At the end of lunch as we were paying the bill and Ned began a conversation that both surprised and unraveled me. Here it is, paraphrased to the best of my memory:
Ned: I was so glad when I received your invitation to lunch, Kate, because there’s something I’ve been wanting to ask you for a while. What ever happened to your singing?
Me: Oh no, that’s my sister you’re thinking of. She’s the singer.
Ned: No, not your sister. You. I have a vivid memory of you singing for your mother’s fiftieth birthday. Something came through you when you sang that was so earthy and vital and alive and I’ve never forgotten it. What ever happened to your singing?
Me (in tears): Well, I guess the answer to your question is what I just said: my sister.

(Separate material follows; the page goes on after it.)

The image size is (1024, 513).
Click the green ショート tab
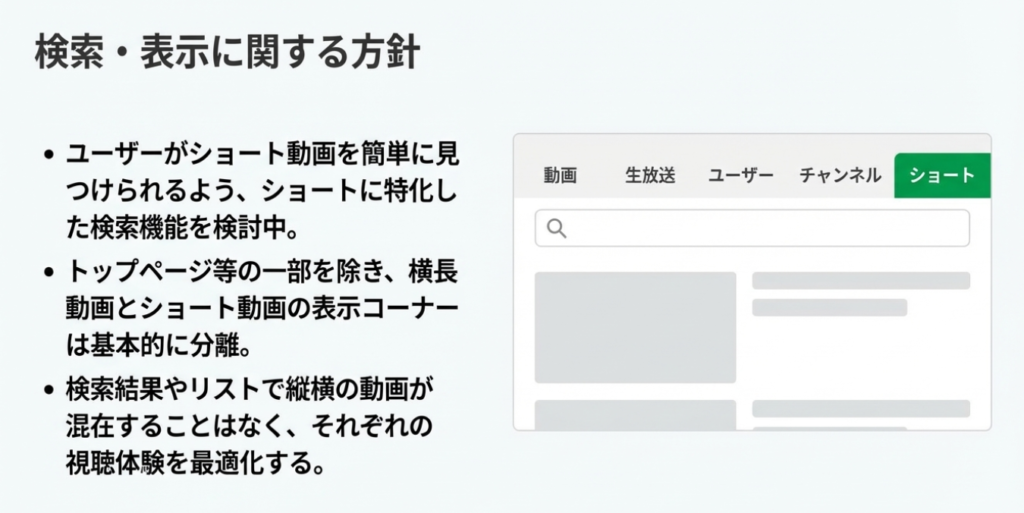tap(941, 176)
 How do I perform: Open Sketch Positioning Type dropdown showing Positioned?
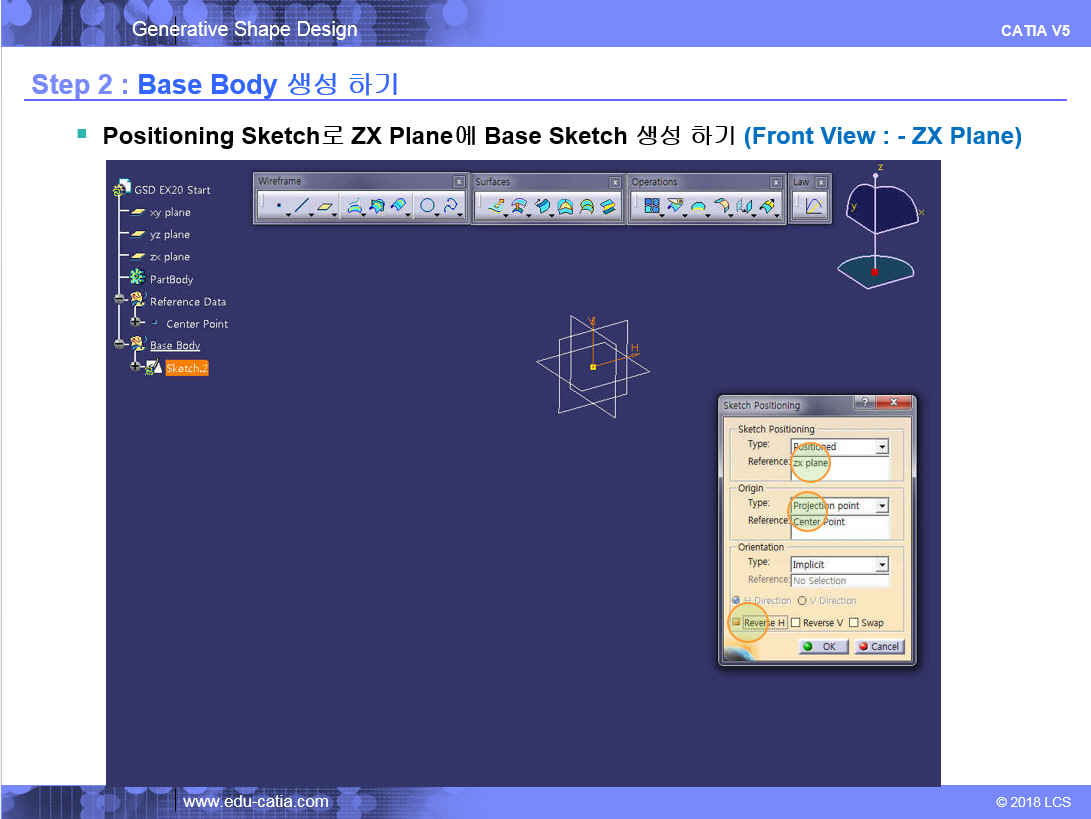coord(881,447)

***Necessary interjection: My sister and I have an amazing, deep friendship. We love each other so much and support each other in everything we do. I realized in this moment with Ned that I had given up performing at eighteen after landing a starring role in a Brown University musical my Freshman year because I subconsciously thought that there was only room for one performer in our family. My sister seemed to want it more so I decided to switch directions and focus more on business than on being an artist. Let it be known publicly that my sister is my biggest fan, has encouraged me to tap back into my artist/performer self continuously and has never, in any way, dissuaded me from shining. Any hang ups I’ve had about this have been purely in my head. Thank you Annie for being the most amazing sister I could ever dream of. ***
After I blew my nose and got myself back together, I explained to Ned that I had given up singing and performing so as not to be in competition with my sister. He told me that though he had no doubt that part of my purpose was to be a leader and community builder in the business world, he suspected there was something else in me.
Six months later my friend Kirsten Lewis began producing a cabaret burlesque show called Paper Dolls. She asked me to do an act and I politely declined saying: “Oh no, I’m too busy/I’m a business woman not a performer/performing in burlesque shows isn’t part of my brand/(insert other stupid excuse here.)”

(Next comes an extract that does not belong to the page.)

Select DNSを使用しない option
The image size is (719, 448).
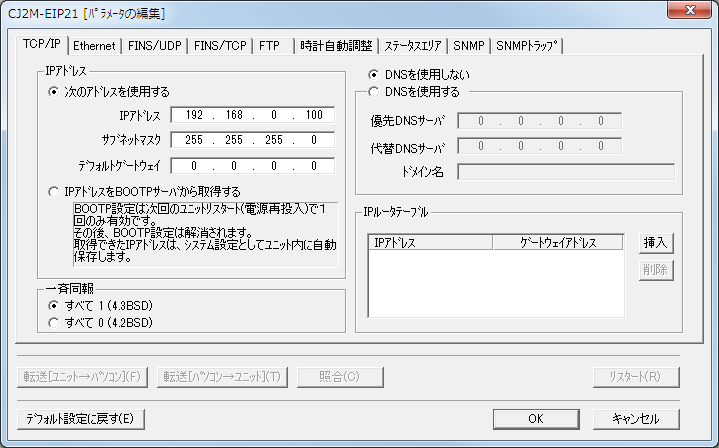(375, 75)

Given that I’m about to leave NYC, that I’m embarking on a journey into the unknown, and that I’m leaving more space for possibility by allowing myself to be more of who I am and less of who I’m not, I decided that now would be a good time to let my performer come back out to play.

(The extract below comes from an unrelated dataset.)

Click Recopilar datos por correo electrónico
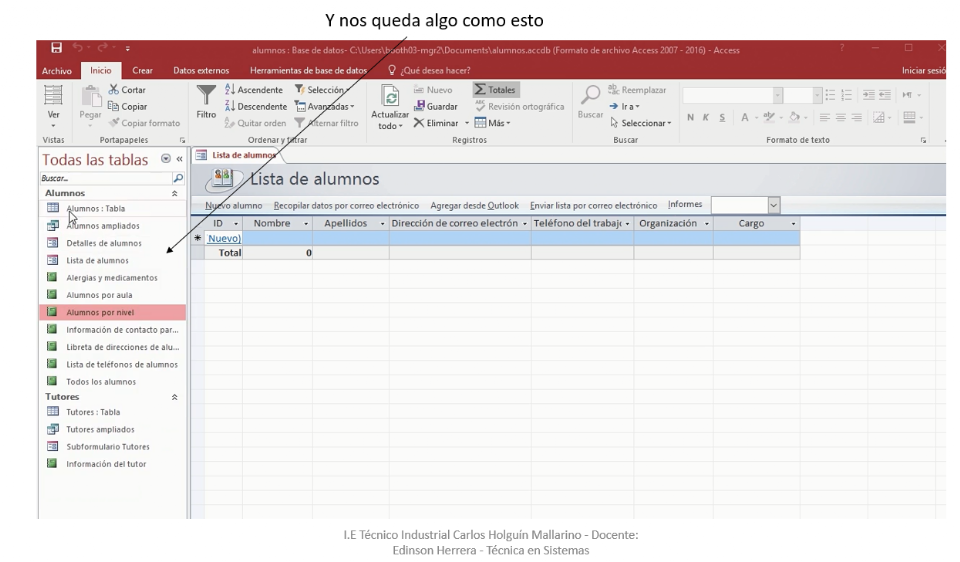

So on Tuesday night at Paper Dolls at Sway Lounge I let “Bubbles” (my stage name) come out to entertain an intimate group of 75 New Yorkers who braved the cold. Sandwiched between a hula dancer, some girls in pasties and tassels, and my friend Kirsten and her baton, I took the mic for a spin.
And though I was scared out of my mind and I was really pissed at myself for saying yes to this before the performance, as soon as I was out on stage and I gave myself permission to lighten up, I LOVED IT! I tapped into a part of myself that I’ve not invited out in public in at least nine years and IT FELT SOOOO GOOD!
It’s not lost on me that this all occurred the same week as I deleted my external drive of video footage for Glimpse TV. It’s not lost on me that since Tuesday night I’ve felt happier, more energized, and more inspired than I have all year. I wrote to a group of friends before the performance that this would be a once in a lifetime chance to see me perform. I think I lied. I think I’ll be doing this more often.
Here’s to doing things that freak you out. Here’s to letting your freak flag fly. Here’s to grabbing the mic and serenading someone (or a hundred someones). Here’s to not hiding your light under a bushel. Here’s to giving yourself permission to be seen.
And now, Glimpse TV presents….Bubbles!
(Disclaimer to make myself feel better because this is really scary to put this out there: the footage is not professional, there were a few mic feedback moments, and my voice is slightly rusty after not singing for nine years. But progress not perfection! I’m proud enough of it to share it with you so enjoy!)
What have you done lately that freaked you out?
How did you feel afterward?
Is there a part of you that hasn’t come out in a while that it might be time to invite out of hiding?